There is an ongoing debate in America as to whether Buddhism is a religion or a philosophy. In the article Is Buddhism a Philosophy or a Religion?, written by Nicholas Liusuwan, he states calling Buddhism a philosophy is pretty accurate (Liusuwan). He says this because the dictionary definition of philosophy is something along the lines of finding the truths in life. Since the Dharma literally means ultimate truth, then Buddhism must be a philosophy. Ultimately, in the end of the article he goes to state who cares about this argument.
Why do Americans see Buddhism more as a philosophy than as a religion?
In the same article written by Ryan Anningson, he states within a century, Buddhism in America has gone from being frequently portrayed as a dangerous cult to becoming the prime spiritual practice of the business elite. Many Americans have, and are, turning to Buddhism for spiritual purposes, life hacks, and to help instill mindfulness into their everyday lives. As previously discussed, the Buddhist masters have relayed their religion more as a philosophy, when they initially introduced Buddhism to America. So to answer the question Why do Americans see Buddhism more as a philosophy than as a religion, this simply is because that is how we were first introduced to Buddhism. The Masters wanted it to be relevant to Americans, otherwise they would have dismissed it on the spot.

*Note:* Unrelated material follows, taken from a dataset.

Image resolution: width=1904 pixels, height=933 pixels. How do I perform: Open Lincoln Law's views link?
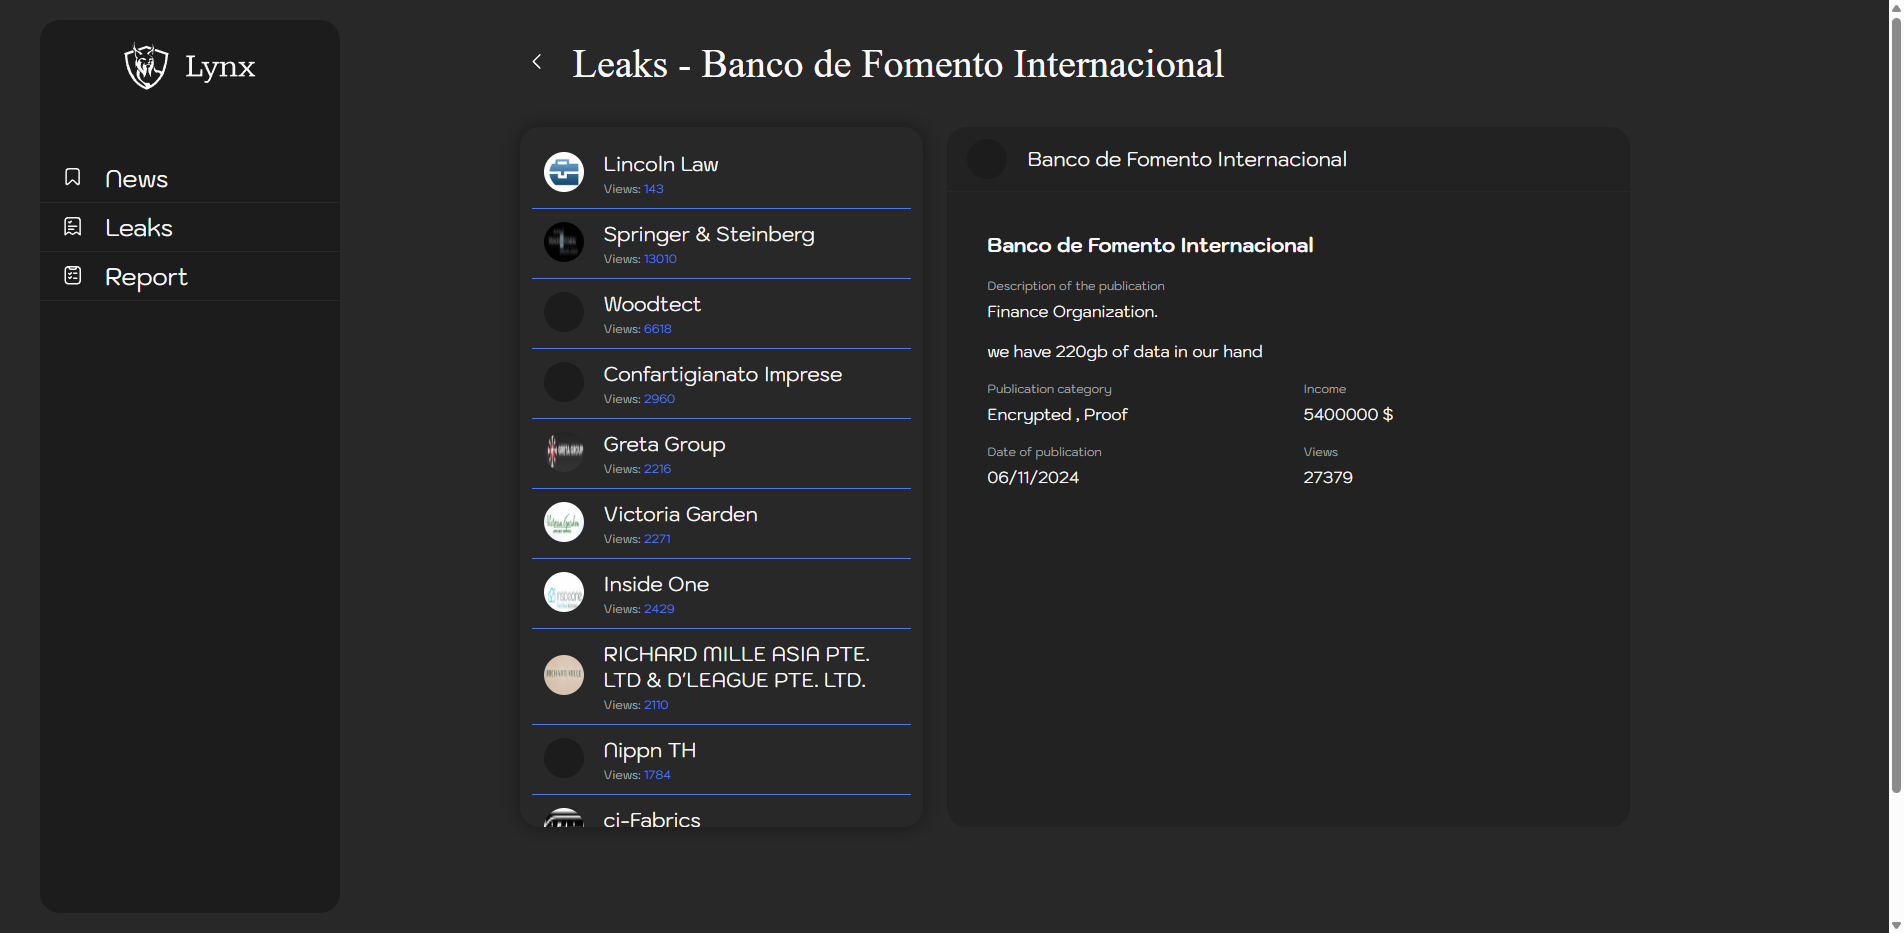653,188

However, in today’s modern world, we have continued to alter the religion for our individual purposes. Many Americans are still fascinated by the mindfulness aspect of Buddhism and how it really can benefit one’s life. Many have gotten into yoga and essential oils. These aren’t so much the basis of Buddhism but these practices are connected. Yoga and meditating help one unwind, get more in tune with nature and their body, as well as clear their mind. Using essential oils can bring about a feeling, similar to meditation, essential oils can help one unwind and clear their mind.